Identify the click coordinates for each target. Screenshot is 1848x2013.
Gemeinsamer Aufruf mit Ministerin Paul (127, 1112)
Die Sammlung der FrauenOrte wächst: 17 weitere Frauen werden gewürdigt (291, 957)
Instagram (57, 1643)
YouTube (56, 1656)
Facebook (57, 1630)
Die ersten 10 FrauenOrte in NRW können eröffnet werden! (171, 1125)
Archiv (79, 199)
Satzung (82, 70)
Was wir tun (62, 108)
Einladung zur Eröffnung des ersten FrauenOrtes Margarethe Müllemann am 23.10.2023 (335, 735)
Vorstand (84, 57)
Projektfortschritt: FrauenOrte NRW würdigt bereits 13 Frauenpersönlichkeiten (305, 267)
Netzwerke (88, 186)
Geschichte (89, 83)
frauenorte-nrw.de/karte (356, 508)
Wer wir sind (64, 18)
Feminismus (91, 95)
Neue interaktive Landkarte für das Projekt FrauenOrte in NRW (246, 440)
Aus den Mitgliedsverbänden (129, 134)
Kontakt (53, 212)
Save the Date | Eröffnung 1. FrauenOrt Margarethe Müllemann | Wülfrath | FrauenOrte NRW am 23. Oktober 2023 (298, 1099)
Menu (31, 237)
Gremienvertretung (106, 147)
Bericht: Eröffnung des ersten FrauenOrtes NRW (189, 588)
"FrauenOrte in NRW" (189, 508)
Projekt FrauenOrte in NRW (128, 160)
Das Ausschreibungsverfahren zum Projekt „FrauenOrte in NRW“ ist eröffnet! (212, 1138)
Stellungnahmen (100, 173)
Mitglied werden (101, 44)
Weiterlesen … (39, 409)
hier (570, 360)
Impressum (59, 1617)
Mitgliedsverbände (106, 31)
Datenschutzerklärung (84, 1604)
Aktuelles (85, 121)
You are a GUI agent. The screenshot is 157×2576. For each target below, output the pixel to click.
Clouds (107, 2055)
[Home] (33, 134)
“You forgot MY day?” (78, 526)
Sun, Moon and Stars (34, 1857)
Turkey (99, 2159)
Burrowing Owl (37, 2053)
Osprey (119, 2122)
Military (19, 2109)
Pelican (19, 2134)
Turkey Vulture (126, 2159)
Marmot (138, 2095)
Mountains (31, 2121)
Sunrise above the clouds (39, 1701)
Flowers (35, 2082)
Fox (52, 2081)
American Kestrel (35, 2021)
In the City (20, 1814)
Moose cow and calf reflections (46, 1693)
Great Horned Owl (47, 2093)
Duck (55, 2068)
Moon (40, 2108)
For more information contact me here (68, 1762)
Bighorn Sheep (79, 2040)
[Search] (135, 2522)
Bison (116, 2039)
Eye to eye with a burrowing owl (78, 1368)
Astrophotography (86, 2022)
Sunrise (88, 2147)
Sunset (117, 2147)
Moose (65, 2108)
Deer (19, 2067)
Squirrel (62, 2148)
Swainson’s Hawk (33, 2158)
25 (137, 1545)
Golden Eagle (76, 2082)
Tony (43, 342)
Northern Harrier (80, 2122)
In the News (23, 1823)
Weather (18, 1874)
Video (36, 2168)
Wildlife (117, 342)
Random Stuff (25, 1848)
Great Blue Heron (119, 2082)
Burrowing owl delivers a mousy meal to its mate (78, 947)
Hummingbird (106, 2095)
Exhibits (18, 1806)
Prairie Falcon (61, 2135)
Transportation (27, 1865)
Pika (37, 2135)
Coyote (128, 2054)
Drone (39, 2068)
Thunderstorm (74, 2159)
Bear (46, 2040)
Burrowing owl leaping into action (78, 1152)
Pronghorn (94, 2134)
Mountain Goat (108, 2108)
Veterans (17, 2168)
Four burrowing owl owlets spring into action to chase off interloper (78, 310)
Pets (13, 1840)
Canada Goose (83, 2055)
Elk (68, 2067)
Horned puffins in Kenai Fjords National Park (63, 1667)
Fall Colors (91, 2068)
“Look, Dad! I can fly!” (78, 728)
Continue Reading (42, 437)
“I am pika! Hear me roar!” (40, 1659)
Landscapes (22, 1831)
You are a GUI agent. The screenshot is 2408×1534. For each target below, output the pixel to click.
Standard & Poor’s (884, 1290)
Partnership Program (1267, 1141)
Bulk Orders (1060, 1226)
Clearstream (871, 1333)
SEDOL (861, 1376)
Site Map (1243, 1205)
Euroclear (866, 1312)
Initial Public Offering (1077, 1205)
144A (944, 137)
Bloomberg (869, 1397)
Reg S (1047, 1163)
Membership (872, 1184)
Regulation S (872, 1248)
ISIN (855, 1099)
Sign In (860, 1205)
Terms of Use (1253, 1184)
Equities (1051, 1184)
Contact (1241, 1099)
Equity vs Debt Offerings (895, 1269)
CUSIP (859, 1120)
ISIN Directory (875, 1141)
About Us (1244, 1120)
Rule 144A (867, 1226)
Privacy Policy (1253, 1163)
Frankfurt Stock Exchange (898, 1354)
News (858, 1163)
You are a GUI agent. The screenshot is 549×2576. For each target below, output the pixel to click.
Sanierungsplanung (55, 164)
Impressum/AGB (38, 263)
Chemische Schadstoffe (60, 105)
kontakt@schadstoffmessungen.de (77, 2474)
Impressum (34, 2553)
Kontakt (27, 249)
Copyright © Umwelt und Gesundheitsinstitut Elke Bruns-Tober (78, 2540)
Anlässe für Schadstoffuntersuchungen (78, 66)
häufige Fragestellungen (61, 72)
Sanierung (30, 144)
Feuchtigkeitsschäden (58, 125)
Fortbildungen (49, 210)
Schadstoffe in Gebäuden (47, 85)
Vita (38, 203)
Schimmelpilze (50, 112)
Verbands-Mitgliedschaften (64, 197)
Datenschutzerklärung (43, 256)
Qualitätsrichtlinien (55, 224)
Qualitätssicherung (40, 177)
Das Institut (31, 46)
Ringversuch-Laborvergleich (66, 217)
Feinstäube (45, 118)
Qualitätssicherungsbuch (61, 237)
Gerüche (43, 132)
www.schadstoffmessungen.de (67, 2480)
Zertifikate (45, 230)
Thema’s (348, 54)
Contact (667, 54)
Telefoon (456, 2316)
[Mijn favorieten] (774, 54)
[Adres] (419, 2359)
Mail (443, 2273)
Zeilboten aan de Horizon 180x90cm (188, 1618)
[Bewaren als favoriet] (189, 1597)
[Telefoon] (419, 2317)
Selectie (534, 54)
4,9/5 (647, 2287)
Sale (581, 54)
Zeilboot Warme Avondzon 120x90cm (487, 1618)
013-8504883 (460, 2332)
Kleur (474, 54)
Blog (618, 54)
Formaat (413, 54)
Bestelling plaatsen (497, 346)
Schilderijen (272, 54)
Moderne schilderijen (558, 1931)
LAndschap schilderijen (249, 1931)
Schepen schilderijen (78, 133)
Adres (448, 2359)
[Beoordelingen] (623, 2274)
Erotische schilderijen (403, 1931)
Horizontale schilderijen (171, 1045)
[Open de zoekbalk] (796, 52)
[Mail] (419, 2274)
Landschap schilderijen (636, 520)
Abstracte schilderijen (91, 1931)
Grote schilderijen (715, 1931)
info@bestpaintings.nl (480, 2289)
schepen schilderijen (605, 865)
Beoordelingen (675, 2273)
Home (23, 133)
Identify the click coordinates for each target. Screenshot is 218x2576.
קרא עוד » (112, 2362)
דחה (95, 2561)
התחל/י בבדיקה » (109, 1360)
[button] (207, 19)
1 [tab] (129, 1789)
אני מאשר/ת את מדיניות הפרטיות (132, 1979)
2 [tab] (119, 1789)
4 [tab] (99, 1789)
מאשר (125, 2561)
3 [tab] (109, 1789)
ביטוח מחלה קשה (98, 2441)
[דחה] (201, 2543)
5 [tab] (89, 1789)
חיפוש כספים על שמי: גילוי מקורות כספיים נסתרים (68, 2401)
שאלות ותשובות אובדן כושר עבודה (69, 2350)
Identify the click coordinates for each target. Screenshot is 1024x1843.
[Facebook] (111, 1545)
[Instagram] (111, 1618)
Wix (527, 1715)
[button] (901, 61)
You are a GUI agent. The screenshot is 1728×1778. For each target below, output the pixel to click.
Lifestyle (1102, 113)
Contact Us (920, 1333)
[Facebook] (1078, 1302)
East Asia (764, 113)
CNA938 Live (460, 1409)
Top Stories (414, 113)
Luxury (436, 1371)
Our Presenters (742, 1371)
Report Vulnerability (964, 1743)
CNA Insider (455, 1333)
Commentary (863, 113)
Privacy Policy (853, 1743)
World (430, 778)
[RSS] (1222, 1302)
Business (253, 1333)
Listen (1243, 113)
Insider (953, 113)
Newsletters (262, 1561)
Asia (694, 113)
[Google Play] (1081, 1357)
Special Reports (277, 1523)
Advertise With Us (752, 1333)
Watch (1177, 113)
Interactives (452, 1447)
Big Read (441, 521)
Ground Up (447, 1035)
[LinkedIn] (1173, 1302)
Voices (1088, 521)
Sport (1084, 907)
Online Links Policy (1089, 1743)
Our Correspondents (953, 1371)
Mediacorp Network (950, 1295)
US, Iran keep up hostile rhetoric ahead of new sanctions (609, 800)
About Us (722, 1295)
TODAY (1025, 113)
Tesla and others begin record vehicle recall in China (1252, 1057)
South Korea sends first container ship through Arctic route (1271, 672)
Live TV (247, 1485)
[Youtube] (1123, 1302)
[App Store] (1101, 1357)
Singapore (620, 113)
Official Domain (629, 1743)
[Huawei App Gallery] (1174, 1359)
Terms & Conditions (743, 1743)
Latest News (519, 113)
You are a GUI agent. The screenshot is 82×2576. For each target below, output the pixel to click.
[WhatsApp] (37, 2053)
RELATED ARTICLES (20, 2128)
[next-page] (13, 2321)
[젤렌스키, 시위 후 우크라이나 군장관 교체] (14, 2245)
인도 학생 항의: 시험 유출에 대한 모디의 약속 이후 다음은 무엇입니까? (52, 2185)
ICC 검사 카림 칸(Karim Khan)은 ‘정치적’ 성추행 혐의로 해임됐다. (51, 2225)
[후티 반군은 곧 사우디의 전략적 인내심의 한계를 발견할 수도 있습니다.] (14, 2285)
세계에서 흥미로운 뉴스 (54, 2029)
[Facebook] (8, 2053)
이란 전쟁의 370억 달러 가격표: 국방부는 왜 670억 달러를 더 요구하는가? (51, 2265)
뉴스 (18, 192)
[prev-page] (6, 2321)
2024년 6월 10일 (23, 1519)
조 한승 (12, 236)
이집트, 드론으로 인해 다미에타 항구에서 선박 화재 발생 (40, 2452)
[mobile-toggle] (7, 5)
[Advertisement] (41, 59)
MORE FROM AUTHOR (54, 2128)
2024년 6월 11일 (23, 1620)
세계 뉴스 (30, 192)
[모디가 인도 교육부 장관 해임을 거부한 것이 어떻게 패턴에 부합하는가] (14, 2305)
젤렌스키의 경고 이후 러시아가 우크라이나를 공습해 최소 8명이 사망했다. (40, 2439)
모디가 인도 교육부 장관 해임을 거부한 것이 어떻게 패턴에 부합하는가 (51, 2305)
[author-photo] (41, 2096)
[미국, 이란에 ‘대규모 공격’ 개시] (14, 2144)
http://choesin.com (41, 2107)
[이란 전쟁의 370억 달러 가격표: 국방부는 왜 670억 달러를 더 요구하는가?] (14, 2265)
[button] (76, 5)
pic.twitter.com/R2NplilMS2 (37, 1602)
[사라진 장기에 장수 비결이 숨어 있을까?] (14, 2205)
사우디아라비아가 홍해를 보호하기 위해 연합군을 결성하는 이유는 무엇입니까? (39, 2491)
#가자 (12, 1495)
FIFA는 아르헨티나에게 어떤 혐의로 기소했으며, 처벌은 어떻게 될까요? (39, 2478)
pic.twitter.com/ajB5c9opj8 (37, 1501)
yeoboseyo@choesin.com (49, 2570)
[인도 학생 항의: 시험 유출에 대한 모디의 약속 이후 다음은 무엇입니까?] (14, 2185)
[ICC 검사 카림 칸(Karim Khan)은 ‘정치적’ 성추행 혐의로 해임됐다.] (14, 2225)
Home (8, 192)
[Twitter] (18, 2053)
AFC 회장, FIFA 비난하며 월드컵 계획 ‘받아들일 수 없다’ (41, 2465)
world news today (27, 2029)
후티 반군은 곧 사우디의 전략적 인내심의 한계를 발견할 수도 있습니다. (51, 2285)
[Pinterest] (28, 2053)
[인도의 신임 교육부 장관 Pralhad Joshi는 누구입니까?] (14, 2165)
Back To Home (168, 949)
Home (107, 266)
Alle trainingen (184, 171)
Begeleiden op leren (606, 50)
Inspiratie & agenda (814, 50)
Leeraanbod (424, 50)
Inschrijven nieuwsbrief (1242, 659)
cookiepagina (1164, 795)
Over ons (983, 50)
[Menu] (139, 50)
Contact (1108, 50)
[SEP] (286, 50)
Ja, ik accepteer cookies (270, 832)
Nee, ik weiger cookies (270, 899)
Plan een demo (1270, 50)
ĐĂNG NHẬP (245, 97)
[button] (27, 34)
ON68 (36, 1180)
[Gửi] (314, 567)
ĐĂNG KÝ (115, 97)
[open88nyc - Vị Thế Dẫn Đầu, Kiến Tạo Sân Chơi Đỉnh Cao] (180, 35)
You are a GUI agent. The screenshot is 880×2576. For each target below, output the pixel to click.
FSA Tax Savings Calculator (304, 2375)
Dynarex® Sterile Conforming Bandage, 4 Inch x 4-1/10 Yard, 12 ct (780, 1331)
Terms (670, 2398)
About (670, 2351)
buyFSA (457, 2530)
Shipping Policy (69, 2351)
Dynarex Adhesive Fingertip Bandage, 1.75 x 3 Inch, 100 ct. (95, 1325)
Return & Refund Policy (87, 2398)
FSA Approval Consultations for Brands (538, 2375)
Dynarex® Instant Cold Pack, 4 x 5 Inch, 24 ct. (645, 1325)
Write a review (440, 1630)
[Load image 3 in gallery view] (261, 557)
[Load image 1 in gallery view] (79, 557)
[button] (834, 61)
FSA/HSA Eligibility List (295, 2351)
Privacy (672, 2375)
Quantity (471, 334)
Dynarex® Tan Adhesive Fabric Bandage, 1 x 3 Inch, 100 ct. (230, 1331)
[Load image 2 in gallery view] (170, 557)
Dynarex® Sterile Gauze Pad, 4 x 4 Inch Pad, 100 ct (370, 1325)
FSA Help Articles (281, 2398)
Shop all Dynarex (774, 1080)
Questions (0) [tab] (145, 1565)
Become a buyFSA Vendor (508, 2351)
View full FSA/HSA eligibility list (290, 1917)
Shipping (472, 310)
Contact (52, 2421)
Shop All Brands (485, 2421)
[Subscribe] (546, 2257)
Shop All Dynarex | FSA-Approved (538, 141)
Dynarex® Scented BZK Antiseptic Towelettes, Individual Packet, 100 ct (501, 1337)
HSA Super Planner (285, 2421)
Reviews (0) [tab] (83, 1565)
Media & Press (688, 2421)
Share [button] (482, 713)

______________________________

◆ TASK DETAILS ◆
From the entries above, restate word for word the lines from the line containing "Contact (667, 54)" to the line containing "Horizontale schilderijen (171, 1045)", both ends included, and nothing more.

◆ WORKED SOLUTION ◆
Contact (667, 54)
Telefoon (456, 2316)
[Mijn favorieten] (774, 54)
[Adres] (419, 2359)
Mail (443, 2273)
Zeilboten aan de Horizon 180x90cm (188, 1618)
[Bewaren als favoriet] (189, 1597)
[Telefoon] (419, 2317)
Selectie (534, 54)
4,9/5 (647, 2287)
Sale (581, 54)
Zeilboot Warme Avondzon 120x90cm (487, 1618)
013-8504883 (460, 2332)
Kleur (474, 54)
Blog (618, 54)
Formaat (413, 54)
Bestelling plaatsen (497, 346)
Schilderijen (272, 54)
Moderne schilderijen (558, 1931)
LAndschap schilderijen (249, 1931)
Schepen schilderijen (78, 133)
Adres (448, 2359)
[Beoordelingen] (623, 2274)
Erotische schilderijen (403, 1931)
Horizontale schilderijen (171, 1045)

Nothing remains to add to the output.